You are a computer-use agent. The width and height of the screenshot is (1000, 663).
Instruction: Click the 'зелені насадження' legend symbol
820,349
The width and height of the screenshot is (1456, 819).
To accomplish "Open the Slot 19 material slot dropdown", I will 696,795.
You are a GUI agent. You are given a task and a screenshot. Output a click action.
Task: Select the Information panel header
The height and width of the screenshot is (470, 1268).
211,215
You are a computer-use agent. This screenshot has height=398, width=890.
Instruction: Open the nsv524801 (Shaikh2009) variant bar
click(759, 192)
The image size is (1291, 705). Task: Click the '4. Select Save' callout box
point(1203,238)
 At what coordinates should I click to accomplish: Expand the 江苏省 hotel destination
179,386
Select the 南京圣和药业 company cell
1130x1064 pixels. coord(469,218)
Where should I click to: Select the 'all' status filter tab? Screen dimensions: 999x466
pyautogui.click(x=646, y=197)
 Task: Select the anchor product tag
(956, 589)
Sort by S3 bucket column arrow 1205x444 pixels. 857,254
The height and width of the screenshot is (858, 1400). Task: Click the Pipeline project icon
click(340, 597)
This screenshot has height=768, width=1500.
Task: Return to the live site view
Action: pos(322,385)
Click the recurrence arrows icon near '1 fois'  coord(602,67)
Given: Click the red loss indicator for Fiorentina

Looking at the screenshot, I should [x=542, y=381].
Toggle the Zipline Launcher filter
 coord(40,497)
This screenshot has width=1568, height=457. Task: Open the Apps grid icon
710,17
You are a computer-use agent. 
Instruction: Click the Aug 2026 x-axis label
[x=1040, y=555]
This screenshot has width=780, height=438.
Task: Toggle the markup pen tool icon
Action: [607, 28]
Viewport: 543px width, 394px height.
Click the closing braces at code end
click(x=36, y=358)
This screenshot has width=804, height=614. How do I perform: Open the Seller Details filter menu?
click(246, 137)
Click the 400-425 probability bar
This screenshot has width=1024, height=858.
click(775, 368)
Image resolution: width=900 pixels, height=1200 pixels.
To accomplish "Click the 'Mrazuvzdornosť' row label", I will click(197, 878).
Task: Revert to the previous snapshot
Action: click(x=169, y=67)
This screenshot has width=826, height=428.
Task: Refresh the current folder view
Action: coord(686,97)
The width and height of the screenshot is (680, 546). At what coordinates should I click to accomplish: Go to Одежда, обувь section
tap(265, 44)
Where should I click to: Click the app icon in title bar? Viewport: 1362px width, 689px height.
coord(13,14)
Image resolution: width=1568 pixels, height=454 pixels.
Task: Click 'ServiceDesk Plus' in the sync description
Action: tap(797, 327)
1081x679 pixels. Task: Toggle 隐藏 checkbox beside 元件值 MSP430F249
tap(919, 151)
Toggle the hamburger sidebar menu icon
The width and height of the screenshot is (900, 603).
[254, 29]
————————
### Problem details
Restate every record above, exactly, in full.

### Output for this exercise
You are a computer-use agent. The width and height of the screenshot is (1000, 663).
Instruction: Click the 'зелені насадження' legend symbol
820,349
The width and height of the screenshot is (1456, 819).
To accomplish "Open the Slot 19 material slot dropdown", I will 696,795.
You are a GUI agent. You are given a task and a screenshot. Output a click action.
Task: Select the Information panel header
The height and width of the screenshot is (470, 1268).
211,215
You are a computer-use agent. This screenshot has height=398, width=890.
Instruction: Open the nsv524801 (Shaikh2009) variant bar
click(759, 192)
The image size is (1291, 705). Task: Click the '4. Select Save' callout box
point(1203,238)
 At what coordinates should I click to accomplish: Expand the 江苏省 hotel destination
179,386
Select the 南京圣和药业 company cell
1130x1064 pixels. coord(469,218)
Where should I click to: Select the 'all' status filter tab? Screen dimensions: 999x466
pyautogui.click(x=646, y=197)
 Task: Select the anchor product tag
(956, 589)
Sort by S3 bucket column arrow 1205x444 pixels. 857,254
The height and width of the screenshot is (858, 1400). Task: Click the Pipeline project icon
click(340, 597)
This screenshot has height=768, width=1500.
Task: Return to the live site view
Action: pos(322,385)
Click the recurrence arrows icon near '1 fois'  coord(602,67)
Given: Click the red loss indicator for Fiorentina

Looking at the screenshot, I should [x=542, y=381].
Toggle the Zipline Launcher filter
 coord(40,497)
This screenshot has width=1568, height=457. Task: Open the Apps grid icon
710,17
You are a computer-use agent. 
Instruction: Click the Aug 2026 x-axis label
[x=1040, y=555]
This screenshot has width=780, height=438.
Task: Toggle the markup pen tool icon
Action: [607, 28]
Viewport: 543px width, 394px height.
Click the closing braces at code end
click(x=36, y=358)
This screenshot has width=804, height=614. How do I perform: Open the Seller Details filter menu?
click(246, 137)
Click the 400-425 probability bar
This screenshot has width=1024, height=858.
click(775, 368)
Image resolution: width=900 pixels, height=1200 pixels.
To accomplish "Click the 'Mrazuvzdornosť' row label", I will click(197, 878).
Task: Revert to the previous snapshot
Action: click(x=169, y=67)
This screenshot has width=826, height=428.
Task: Refresh the current folder view
Action: coord(686,97)
The width and height of the screenshot is (680, 546). At what coordinates should I click to accomplish: Go to Одежда, обувь section
tap(265, 44)
Where should I click to: Click the app icon in title bar? Viewport: 1362px width, 689px height.
coord(13,14)
Image resolution: width=1568 pixels, height=454 pixels.
Task: Click 'ServiceDesk Plus' in the sync description
Action: tap(797, 327)
1081x679 pixels. Task: Toggle 隐藏 checkbox beside 元件值 MSP430F249
tap(919, 151)
Toggle the hamburger sidebar menu icon
The width and height of the screenshot is (900, 603).
[254, 29]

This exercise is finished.